Wall-E’s World Is No Place For a Family Vacation

I took my son Zephyr to see Wall-E this weekend. Like most kids his age, he concentrated most of his attention on the central love story; the greater message was a bit over his head. But what a message it was: the world is effectively going to hell in a handbasket!
I think I deserve a gold star because my favorite part of the movie also happened to be the most important: the discovery of the plant inside the refrigerator. That simple splash of color introduced into such a bleak landscape came at just the right moment. If I had to stare at those brown mountains of trash any longer, I may have given into Zephyr’s request that I let him run up and down the stairs inside the theater.
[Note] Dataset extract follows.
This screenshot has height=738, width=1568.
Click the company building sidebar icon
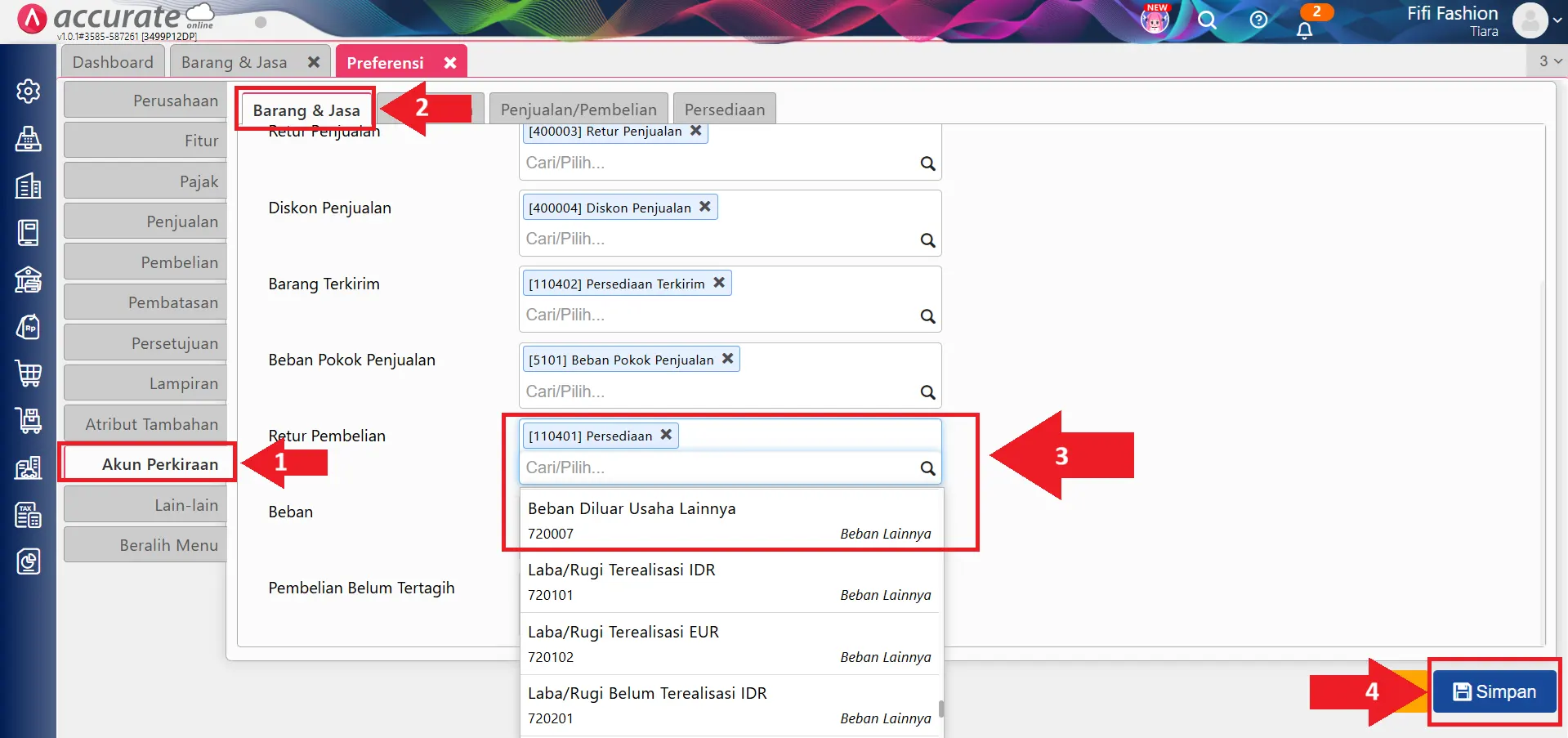click(x=29, y=186)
For all the power of the movie’s message, I doubt it’s going to change our society’s twisted view of the environment all that much. At the latest G-8 Summit in Japan, the world’s most powerful nations devised an incredibly weak response to the increasingly urgent problem of global warming, establishing a goal of halving greenhouse gas emissions worldwide by 2050.
“At this rate, by 2050 the world will be cooked and the G-8 leaders will be long forgotten,” said Antonio Hill, spokesman for Oxfam International. “The G-8’s endorsement of a tepid 50 by 50 climate goal leaves us with a 50-50 chance of a climate meltdown. Rather than a breakthrough, the G-8’s announcement on 2050 is another stalling tactic.”
Perhaps instead of sitting around sipping bottled water and patting each other on the back, these so-called world leaders should have spent the afternoon watching a kid’s movie. They might have learned something.
Tags: global warming, greenhouse gas, Wall-E
July 8th, 2008 at 3:27 pm
The kids who are watching Wall-E today are the ones who are going to have to live with the carbon sequestration schemes & tepid “we’ll do something in a few decades” response of the wealthiest & most powerful nations, who are fully capable of doing the right things, right now.
& we’ll all have a lot of explaining to do to those kids if we don’t put serious pressure on our elected representatives to build the infrastructure for renewables as a top priority.